What practical impact does a conversion back to KeyID-0 serve?  What
persistent state does it affect that matters?

>> I think you're also saying that since all CPUs go through this path and
>> there is no TDX activity between the WBINVD and the native_halt() that
>> 1a and 1b basically happen for "free" without needing to do theme
>> explicitly.
> 
> Yes.  Should we mention this part in changelog?

That would be nice.
Huang, Kai Jan. 11, 2023, 12:13 a.m. UTC | #4
On Tue, 2023-01-10 at 07:27 -0800, Dave Hansen wrote:
> On 1/10/23 03:29, Huang, Kai wrote:
> > On Fri, 2023-01-06 at 16:35 -0800, Dave Hansen wrote:
> > > On 12/8/22 22:52, Kai Huang wrote:
> ...
> > > > However, this implementation doesn't convert TDX private pages back to
> > > > normal in kexec() because of below considerations:
> > > > 
> > > > 1) Neither the kernel nor the TDX module has existing infrastructure to
> > > >    track which pages are TDX private pages.
> > > > 2) The number of TDX private pages can be large, and converting all of
> > > >    them (cache flush + using MOVDIR64B to clear the page) in kexec() can
> > > >    be time consuming.
> > > > 3) The new kernel will almost only use KeyID 0 to access memory.  KeyID
> > > >    0 doesn't support integrity-check, so it's OK.
> > > > 4) The kernel doesn't (and may never) support MKTME.  If any 3rd party
> > > >    kernel ever supports MKTME, it can/should do MOVDIR64B to clear the
> > > >    page with the new MKTME KeyID (just like TDX does) before using it.
> > > 
> > > Yeah, why are we getting all worked up about MKTME when there is not
> > > support?
> > 
> > I am not sure whether we need to consider 3rd party kernel case?
> 
> No, we don't.

Good to know.

> 
> > > The only thing that matters here is dirty cacheline writeback.  There
> > > are two things the kernel needs to do to mitigate that:
> > > 
> > >  1. Stop accessing TDX private memory mappings
> > >   1a. Stop making TDX module calls (uses global private KeyID)
> > >   1b. Stop TDX guests from running (uses per-guest KeyID)
> > >  2. Flush any cachelines from previous private KeyID writes
> > > 
> > > There are a couple of ways we can do #2.  We do *NOT* need to convert
> > > *ANYTHING* back to KeyID 0.  Page conversion doesn't even come into play
> > > in any way as far as I can tell.
> > 
> > May I ask why?  When I was writing this patch I was not sure whether kexec()
> > should give the new kernel a clean slate.  SGX driver doesn't EREMOVE all EPC
> > during kexec() but depends on the new kernel to do that too, but I don't know
> > what's the general guide of supporting kexec().
> 
> Think about it this way: kexec() is modifying persistent (across kexec)
> state to get the system ready for the new kernel.  The caches are
> persistent state.  Devices have persistent state.  Memory state persists
> across kexec().  The memory integrity metadata persists.
> 
> What persistent state does a conversion to KeyID-0 affect?  It resets
> the integrity metadata and the memory contents.
> 
> Kexec leaves memory contents in place and doesn't zero them, so memory
> contents don't matter.  The integrity metadata also doesn't matter
> because the memory will be used as KeyID-0 and that KeyID doesn't read
> the integrity metadata.

Right.  So I guess we just need to call out the new kernel will use memory as
KeyID-0?

> 
> What practical impact does a conversion back to KeyID-0 serve?  What
> persistent state does it affect that matters?

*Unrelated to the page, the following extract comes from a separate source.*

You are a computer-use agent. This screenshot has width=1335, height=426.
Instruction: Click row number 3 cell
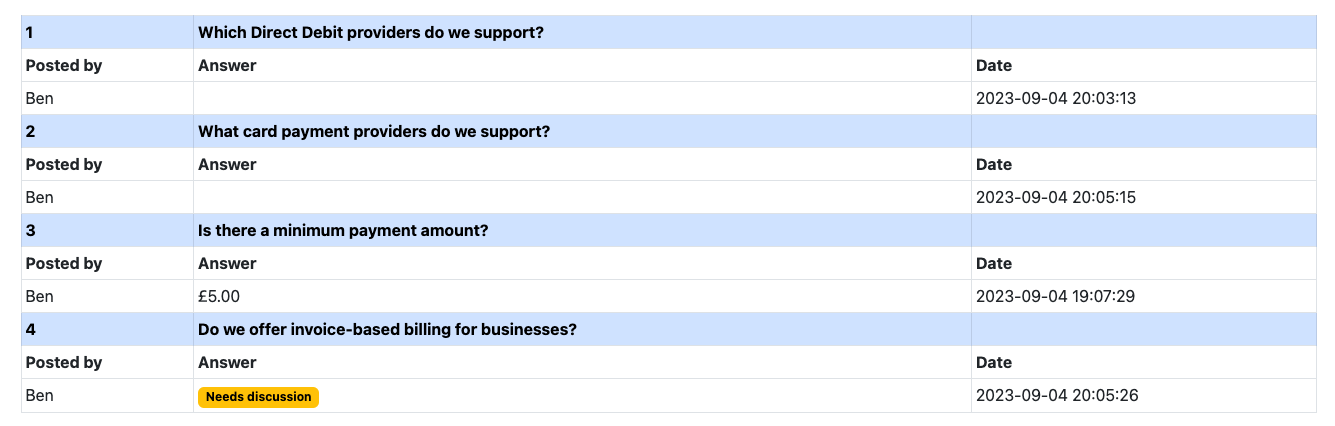107,230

If we can be sure the new kernel will use KeyID-0, then we don't need to
convert.  In the 3) and 4) in my changelog, I actually was trying to convery
this.
  
> 
> > > I think you're also saying that since all CPUs go through this path and
> > > there is no TDX activity between the WBINVD and the native_halt() that
> > > 1a and 1b basically happen for "free" without needing to do theme
> > > explicitly.
> > 
> > Yes.  Should we mention this part in changelog?
> 
> That would be nice.
> 

Will do.
Dave Hansen Jan. 11, 2023, 12:30 a.m. UTC | #5
On 1/10/23 16:13, Huang, Kai wrote:
> On Tue, 2023-01-10 at 07:27 -0800, Dave Hansen wrote:
...
>> Think about it this way: kexec() is modifying persistent (across kexec)
>> state to get the system ready for the new kernel.  The caches are
>> persistent state.  Devices have persistent state.  Memory state persists
>> across kexec().  The memory integrity metadata persists.
>>
>> What persistent state does a conversion to KeyID-0 affect?  It resets
>> the integrity metadata and the memory contents.
>>
>> Kexec leaves memory contents in place and doesn't zero them, so memory
>> contents don't matter.  The integrity metadata also doesn't matter
>> because the memory will be used as KeyID-0 and that KeyID doesn't read
>> the integrity metadata.
> 
> Right.  So I guess we just need to call out the new kernel will use memory as
> KeyID-0?

Not even that.

Say the new kernel wanted to use the memory as KeyID-3.  What would it
do?  It would *ASSUME* that the memory *WASN'T* KeyID-3.  It would
convert it to KeyID-3.  That conversion would work from *any* KeyID.

So:

	KeyID-0: OK, because it has no integrity enforcement
	KeyID-1: OK, new kernel will convert the page
	KeyID-2: OK, new kernel will convert the page
	...
	KeyID-$MAX: OK, new kernel will convert the page

So, "OK" everywhere.  Nothing to do... anywhere.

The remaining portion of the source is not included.